## Try it
Each line in the records below, from the one that contains "Switch to Page2 tab" to the one that contains "Viewport: 1509px width, 1353px height.", should be reproduced exactly, the first and last included.

****************

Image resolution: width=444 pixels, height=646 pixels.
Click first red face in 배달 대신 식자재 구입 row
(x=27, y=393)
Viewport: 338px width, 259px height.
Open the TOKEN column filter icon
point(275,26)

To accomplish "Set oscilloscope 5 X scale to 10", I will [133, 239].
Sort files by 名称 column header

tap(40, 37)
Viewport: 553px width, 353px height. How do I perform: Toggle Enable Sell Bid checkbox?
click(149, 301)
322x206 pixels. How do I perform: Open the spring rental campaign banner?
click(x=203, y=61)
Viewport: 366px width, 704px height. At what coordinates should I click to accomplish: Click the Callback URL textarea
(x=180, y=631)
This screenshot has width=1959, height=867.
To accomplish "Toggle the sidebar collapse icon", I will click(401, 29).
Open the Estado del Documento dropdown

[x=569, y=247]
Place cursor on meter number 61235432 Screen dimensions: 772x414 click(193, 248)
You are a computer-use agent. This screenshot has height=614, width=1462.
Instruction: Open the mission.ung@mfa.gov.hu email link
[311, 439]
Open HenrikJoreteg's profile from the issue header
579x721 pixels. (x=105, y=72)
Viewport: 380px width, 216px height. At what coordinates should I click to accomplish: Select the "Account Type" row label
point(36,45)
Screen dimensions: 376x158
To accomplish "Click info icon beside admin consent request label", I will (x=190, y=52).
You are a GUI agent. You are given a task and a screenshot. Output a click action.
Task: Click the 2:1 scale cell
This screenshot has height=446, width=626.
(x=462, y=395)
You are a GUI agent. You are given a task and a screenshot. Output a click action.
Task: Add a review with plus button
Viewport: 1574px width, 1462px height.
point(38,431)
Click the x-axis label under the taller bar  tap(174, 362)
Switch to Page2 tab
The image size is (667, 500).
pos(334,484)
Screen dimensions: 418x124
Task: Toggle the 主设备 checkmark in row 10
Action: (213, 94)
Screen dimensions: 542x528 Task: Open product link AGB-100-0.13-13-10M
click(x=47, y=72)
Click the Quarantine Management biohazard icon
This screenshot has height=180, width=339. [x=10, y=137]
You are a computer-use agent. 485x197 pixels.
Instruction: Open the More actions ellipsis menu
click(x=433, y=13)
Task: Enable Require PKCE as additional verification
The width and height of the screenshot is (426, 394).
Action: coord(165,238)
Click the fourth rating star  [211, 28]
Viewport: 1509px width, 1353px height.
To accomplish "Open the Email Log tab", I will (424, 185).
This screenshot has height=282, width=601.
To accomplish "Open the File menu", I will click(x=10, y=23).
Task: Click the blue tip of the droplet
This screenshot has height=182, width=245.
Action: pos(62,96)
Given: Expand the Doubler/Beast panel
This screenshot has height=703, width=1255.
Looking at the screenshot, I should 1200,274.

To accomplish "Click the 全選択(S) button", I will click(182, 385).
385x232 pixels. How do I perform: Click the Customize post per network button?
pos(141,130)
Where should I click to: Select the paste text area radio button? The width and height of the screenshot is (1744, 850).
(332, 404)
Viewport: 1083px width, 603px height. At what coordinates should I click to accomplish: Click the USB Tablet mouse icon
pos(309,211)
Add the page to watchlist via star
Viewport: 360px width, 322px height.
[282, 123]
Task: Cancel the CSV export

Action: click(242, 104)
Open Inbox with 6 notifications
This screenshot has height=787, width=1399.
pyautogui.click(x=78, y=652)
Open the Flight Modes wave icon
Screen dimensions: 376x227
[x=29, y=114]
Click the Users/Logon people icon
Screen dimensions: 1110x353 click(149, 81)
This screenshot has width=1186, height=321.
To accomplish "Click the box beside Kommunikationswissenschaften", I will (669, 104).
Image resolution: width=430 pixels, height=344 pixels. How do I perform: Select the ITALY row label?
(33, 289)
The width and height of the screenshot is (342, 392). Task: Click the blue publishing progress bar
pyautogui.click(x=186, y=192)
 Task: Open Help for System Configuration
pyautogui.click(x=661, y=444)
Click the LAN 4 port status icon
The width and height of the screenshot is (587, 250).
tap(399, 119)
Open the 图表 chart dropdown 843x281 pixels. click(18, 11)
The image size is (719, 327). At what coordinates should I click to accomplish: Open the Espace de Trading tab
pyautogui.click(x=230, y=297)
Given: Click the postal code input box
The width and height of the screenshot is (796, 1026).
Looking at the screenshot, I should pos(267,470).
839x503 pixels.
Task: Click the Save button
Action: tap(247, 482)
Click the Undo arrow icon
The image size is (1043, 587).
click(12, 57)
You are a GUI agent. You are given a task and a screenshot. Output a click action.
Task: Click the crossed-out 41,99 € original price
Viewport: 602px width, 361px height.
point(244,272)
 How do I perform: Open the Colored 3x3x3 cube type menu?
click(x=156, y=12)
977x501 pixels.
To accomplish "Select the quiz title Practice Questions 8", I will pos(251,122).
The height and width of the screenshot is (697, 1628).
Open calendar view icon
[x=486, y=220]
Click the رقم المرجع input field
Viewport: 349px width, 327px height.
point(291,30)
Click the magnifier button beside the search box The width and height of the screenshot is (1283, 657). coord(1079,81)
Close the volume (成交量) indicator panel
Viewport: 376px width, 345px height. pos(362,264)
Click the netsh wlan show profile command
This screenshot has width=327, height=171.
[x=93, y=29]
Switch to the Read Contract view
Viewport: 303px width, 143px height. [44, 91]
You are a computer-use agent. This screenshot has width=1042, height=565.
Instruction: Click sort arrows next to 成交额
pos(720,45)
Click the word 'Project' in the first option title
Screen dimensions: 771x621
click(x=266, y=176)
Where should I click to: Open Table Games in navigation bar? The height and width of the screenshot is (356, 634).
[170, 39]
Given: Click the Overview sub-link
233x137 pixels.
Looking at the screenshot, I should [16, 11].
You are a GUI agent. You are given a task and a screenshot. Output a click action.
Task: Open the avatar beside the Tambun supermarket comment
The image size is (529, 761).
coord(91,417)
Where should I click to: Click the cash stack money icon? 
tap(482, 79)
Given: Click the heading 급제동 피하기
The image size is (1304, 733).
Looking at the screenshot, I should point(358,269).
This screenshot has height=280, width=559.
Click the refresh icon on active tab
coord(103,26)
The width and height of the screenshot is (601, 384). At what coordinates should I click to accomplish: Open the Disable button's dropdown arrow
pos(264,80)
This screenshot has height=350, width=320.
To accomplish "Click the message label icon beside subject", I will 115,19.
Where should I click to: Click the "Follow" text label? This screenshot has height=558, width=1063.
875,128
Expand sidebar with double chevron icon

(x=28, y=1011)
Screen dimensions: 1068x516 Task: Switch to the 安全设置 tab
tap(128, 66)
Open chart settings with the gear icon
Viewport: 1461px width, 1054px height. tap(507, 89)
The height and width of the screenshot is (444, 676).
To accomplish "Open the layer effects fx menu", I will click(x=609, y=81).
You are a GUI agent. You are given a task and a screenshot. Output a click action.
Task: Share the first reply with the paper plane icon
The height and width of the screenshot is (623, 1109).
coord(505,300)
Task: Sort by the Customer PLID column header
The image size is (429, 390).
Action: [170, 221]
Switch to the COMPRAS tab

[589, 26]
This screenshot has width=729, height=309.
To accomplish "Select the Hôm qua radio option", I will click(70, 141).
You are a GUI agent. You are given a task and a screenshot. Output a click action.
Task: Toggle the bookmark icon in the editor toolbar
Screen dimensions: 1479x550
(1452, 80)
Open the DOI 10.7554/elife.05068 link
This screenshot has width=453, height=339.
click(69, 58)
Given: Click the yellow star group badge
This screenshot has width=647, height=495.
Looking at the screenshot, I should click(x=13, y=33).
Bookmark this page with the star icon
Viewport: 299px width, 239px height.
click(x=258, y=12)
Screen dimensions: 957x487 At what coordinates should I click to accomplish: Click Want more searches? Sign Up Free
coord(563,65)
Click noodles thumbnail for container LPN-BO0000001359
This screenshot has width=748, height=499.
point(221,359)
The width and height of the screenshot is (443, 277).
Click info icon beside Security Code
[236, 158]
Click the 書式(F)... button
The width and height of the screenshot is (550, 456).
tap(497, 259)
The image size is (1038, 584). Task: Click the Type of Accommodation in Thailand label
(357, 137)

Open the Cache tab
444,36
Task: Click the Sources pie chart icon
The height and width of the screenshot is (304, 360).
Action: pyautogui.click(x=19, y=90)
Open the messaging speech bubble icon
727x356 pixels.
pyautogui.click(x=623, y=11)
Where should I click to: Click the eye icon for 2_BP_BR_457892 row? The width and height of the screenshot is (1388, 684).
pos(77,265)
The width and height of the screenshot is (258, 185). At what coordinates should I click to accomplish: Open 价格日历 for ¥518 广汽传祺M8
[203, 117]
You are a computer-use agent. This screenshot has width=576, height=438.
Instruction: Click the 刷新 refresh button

****************

## Answer to this problem
Switch to Page2 tab
The image size is (667, 500).
pos(334,484)
Screen dimensions: 418x124
Task: Toggle the 主设备 checkmark in row 10
Action: (213, 94)
Screen dimensions: 542x528 Task: Open product link AGB-100-0.13-13-10M
click(x=47, y=72)
Click the Quarantine Management biohazard icon
This screenshot has height=180, width=339. [x=10, y=137]
You are a computer-use agent. 485x197 pixels.
Instruction: Open the More actions ellipsis menu
click(x=433, y=13)
Task: Enable Require PKCE as additional verification
The width and height of the screenshot is (426, 394).
Action: coord(165,238)
Click the fourth rating star  [211, 28]
Viewport: 1509px width, 1353px height.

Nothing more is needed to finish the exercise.